Posada has a long history of anti-Castro violence, including a string of terror bombings in Havana in 1997. Cuba has accused him of involvement in the 1976 bombing of a Cuban jetliner that killed 73 people.

Moscoso pardoned the four exiles on Wednesday, a week before she is to leave office, saying she did not want to allow her successor to deport them to Cuba, where they could face firing squads.

Panama's media were abuzz Sunday with reports of a tape recording of a message that Moscoso left on the cellphone of Ferro, a Cuban-American who served as U.S. ambassador to Panama 1999-2001.
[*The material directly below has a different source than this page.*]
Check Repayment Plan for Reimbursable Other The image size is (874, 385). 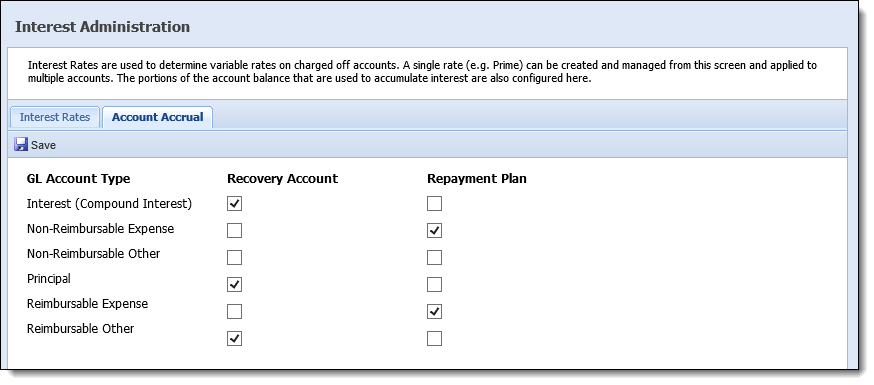click(435, 339)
The message said: ''Ambassador, good morning. This is the president to inform you that the four Cubans were already pardoned last night and they have left the country,'' the tape says, according to the Cuban government. ``Three are on their way to Miami and the other, well, in an unknown direction. Goodbye. A hug.''

Panamanian media portrayed the recording as evidence supporting Cuban charges that the U.S. government pressured Moscoso to pardon the four Cubans.

But Ferro told The Herald on Monday that Moscoco called him back after he called her Thursday morning to inquire about media reports that she had pardoned the four Cubans and Havana's threat to cut diplomatic relations if she did so.

'It was just a friendly, `We want you to know that we support what you're doing and your position,' and that was it,'' Ferro said, adding that he called as a member of Miami's Cuban exile community and not as a former U.S. ambassador.